District enrollment is up for the first time in 40 years, Gordon said, to 39,000 students and achievement is starting to follow.

“Families were choosing. They had been choosing for decades. The only place they weren’t choosing was CMSD because we were saying you shouldn’t be allowed to choose and we were saying we will assign you where you will go to school, very much like traditional school districts across the country have always done,” Gordon said.

“Our notion was, if families are choosing, let’s get into the choice game, let’s compete, let’s be part of the choice,” he added.

Does Choice Lead to Academic Success?

In the majority minority district, CMSD’s scores on state report cards are up, but its overall grade is an F.

The four-year graduation rate has increased and so has the number of K through 3 rd grade students reading at grade level, but when you break down the scores by race, the numbers tell a different story.

A quarter of African American students in the district are meeting English Language Arts learning goals compared to about half of their white peers. The rates are almost identical when it comes to math, and only marginally better for the district’s Hispanic population.

Dr.
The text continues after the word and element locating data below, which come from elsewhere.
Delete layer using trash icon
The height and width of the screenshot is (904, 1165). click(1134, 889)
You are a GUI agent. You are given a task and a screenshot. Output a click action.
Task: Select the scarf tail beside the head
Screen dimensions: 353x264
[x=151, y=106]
William Sampson of DePaul University does not believe choice leads to academic success for minority students. Nationwide, Sampson said vouchers, charters, and other forms of choice have resulted in a new surge of segregation in the education system that’s fueled poor academic outcomes.

White, middle-income parents have the means to take advantage of options, he added, leaving minority and low-income students behind, students who need more resources to succeed.

“It’s not that the presence of white kids has some sort of magic power over the quality of education,” Sampson explained. “Unfortunately, white folks aren’t that great.”

“It’s that the resources typically follow white kids, whether they be financial resources, [or] student support services.”

Choice and Competition in the Classroom

But it’s not just the loss of resources that Sampson said hurts minority students in this era of school choice. It’s the loss of opportunity for a child to compete, Sampson said, and overcome the racism and the inferiority they’re taught by society.

“When you grow up next door to a kid, or in the next classroom or the next row in a classroom, and you’re a black kid and you’re doing better in class than that white kid, then you start to question whether or not you are inherently inferior,” Sampson explained.

“You realize that you can do just as well as this white kid,” he said. “That dispels that self-hatred, and that’s critical in our society.”

That’s what black Clevelanders wanted in the 1960s, Forbes said, a mixing of races in schools that would help all children learn they were more alike than different.

But Forbes said the city’s first experience with school choice—the white flight of the Civil Rights era-- is still evident in Cleveland public schools today.

Did Integration Work?

The current state of the district makes it difficult for Forbes to believe that minority students are any better off than they were when he attended a segregated Memphis school during his youth, either because of the Supreme Court’s 1954 Brown versus Board of Education decision that ended legal segregation in public schools, or the fight he helped lead for integration.

“It didn’t work,” Forbes said of Cleveland’s desegregation struggle. “If I had to do it again, I would not have done it.”

“But this was part of the times,” he went on. “It was happening all over the country. Education was at an apex and that was what black folks demanded, but we did not get…we got the Supreme Court decisions. We got those things, but when you look back at it, it is what it is.”

Gordon disagreed with both Sampson and Forbes. With Sampson on the outcomes Cleveland children are achieving, and with Forbes on the success of the city’s Civil Rights struggles.

“Have we achieved the outcome yet that we desire for every kid? No,” he said. “I would say that the system that I’m running is not yet what I want for every child, a black child, a white child, a Hispanic child.”

“But,” he added, “we are actively working on it because of the really tough decisions that George Forbes and his peers made decades ago.”

Gordon said choice works for Cleveland, but the legacy of segregation, of inequity in the school system is a battle the district could face for years to come.